When they arrived they found the land already inhabited by the native Lenape tribe, and Penn fostered good relations with them, bought the land from them and (for a while at least) they lived in peace together.

Some of the early settlers were Quakers from the Chilterns and North Bucks.

Today Pennsylvanians take pride when they can trace their ancestors back to a person on “The Welcome”. Having established the colony William Penn returned to England in August 1684. The colony continued to develop in his absence. Some years later he returned to Pennsylvania with his second wife Hannah, arriving in December 1699. Their son John was the only one of his children born in Pennsylvania, this was in 1700.

Visiting Bucks County

I was privileged to visit the other Bucks County after a business trip to Philadelphia.

I hired a car and visited the Bucks County Visitor Center which promotes tourism in the area.

I then visited Newtown, founded in 1683, which Penn had assigned as the new county town. Here I found a pub called the “Bird in Hand”, also founded in 1683.

I also visited Fallsington near where Penn built himself a house called Pennsbury Manor (now reconstructed), and where he worshipped at the Quaker Meeting House, dating from 1683.


Buckingham is in the centre of Bucks County, Pennsylvania. Nearby is also a village called Solebury named after Soulbury in north Bucks. Buckingham and Solebury have historical Quaker Meeting Houses partly founded by settlers from North Bucks.


Just 5 miles south of Buckingham in Bucks County, Pennsylvania I visited a village called Wycombe. There is a Baptist chapel, a post office, an inn, an old stone bridge and a disused railway station.

When I was there the locals expressed pride in the bridge, and the station was being restored in the hope that it would be brought back into operation. Along one road called Township Lines Road, as it rose up a hill I found a house called High Wycombe.

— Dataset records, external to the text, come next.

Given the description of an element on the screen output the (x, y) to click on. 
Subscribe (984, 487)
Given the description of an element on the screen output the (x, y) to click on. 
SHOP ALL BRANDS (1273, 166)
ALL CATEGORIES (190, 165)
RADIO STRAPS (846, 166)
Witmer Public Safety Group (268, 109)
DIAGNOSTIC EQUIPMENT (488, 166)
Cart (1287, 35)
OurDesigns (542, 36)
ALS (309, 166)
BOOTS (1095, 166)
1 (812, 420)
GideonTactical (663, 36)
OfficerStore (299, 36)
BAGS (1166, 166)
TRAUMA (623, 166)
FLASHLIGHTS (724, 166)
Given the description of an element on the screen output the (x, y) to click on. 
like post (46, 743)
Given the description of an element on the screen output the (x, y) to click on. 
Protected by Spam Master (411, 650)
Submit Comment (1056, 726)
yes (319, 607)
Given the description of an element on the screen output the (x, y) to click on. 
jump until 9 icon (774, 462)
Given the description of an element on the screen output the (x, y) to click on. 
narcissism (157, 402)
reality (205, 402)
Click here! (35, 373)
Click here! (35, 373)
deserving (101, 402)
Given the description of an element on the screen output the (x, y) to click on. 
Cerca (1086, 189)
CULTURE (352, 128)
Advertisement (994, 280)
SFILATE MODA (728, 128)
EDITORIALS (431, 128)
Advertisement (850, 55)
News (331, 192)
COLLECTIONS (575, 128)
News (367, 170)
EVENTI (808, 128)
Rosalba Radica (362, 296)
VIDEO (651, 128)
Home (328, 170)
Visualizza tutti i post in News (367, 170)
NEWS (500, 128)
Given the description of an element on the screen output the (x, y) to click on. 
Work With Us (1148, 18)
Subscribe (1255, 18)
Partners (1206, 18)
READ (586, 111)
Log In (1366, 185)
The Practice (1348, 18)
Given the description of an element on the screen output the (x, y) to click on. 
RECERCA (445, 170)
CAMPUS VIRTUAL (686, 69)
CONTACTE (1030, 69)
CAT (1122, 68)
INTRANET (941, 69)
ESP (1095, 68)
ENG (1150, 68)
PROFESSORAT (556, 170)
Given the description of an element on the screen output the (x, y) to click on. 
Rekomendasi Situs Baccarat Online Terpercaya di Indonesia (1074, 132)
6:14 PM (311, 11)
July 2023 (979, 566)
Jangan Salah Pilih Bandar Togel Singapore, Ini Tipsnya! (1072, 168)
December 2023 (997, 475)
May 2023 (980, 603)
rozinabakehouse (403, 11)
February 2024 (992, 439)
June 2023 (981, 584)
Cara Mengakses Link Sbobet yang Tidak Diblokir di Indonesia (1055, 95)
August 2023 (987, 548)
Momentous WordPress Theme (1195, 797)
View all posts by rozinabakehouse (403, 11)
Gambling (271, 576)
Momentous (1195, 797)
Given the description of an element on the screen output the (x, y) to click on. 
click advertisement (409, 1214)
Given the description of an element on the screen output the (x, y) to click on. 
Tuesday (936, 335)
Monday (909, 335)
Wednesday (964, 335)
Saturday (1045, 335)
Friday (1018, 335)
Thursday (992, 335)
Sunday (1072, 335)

Just 12 miles west of Wycombe in Pennsylvania, lies Chalfont. It is a large town with Chalfont railway station, similar to the one at Chalfont & Latimer. Many of the houses are Victorian. Chalfont Borough even has its own police service.

Back in England

William Penn never actually spent very long in Pennsylvania. He went twice, first from 1682 to 1684. After he went again in late 1699, he and his family returned back to England in November 1701. He died in Berkshire in 1718 aged 73. He is buried in the grounds of the Jordans Meeting House, next to his wife and some children who predeceased him.

Local Memorials

Every year many Pennsylvanians come to Jordans to visit Penn’s grave. In Rickmansworth, where there is a commemorative plaque at Basing House where William Penn lived, there is also a leisure centre named after him, and a pub called “The Pennsylvanian”. In High Wycombe he is also remembered amongst the “Bucks Worthies” who have a stained glass window in the Oak Room at the Town Hall.